Your answer should repeat the entries in full, exactly as given, with no pictures.

+--

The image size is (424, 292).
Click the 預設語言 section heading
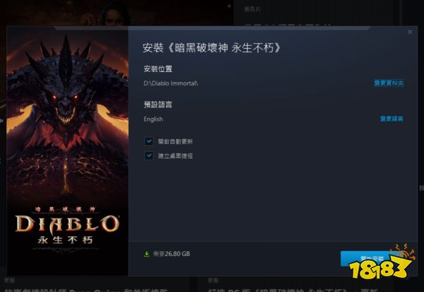click(x=158, y=104)
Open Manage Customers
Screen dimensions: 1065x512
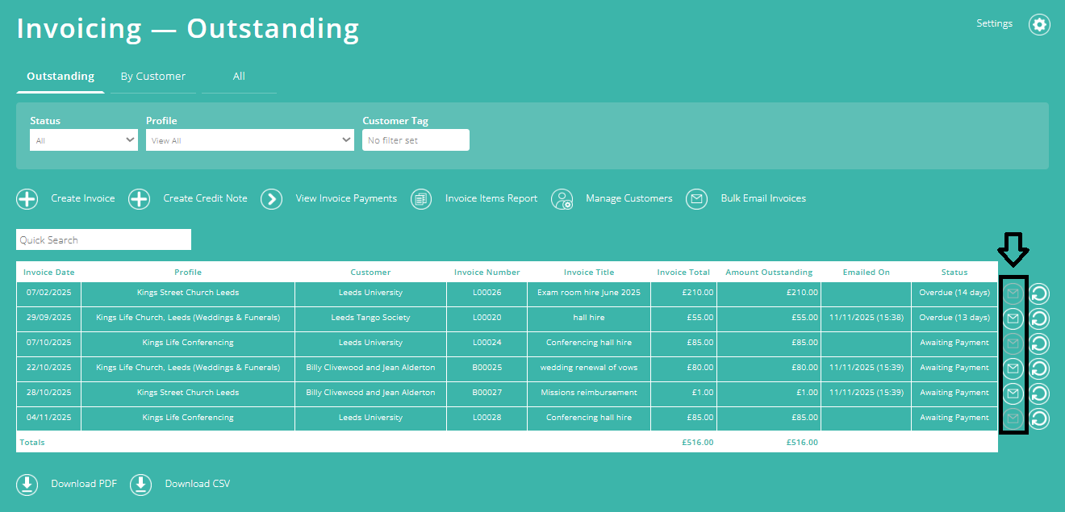[x=562, y=198]
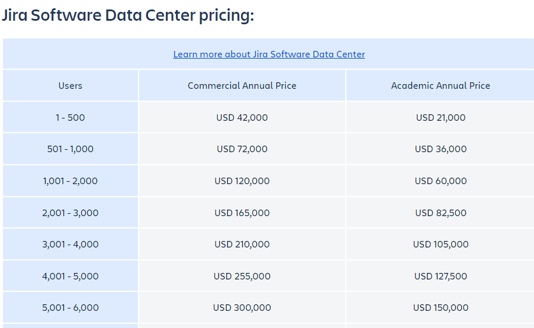Select the USD 150,000 academic price
The width and height of the screenshot is (534, 328).
(440, 308)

+--

> [Answer below]
The image size is (424, 292).
Click the 預設語言 section heading
click(x=158, y=104)
Open Manage Customers
Screen dimensions: 1065x512
[x=562, y=198]
Select the USD 150,000 academic price
The width and height of the screenshot is (534, 328).
(440, 308)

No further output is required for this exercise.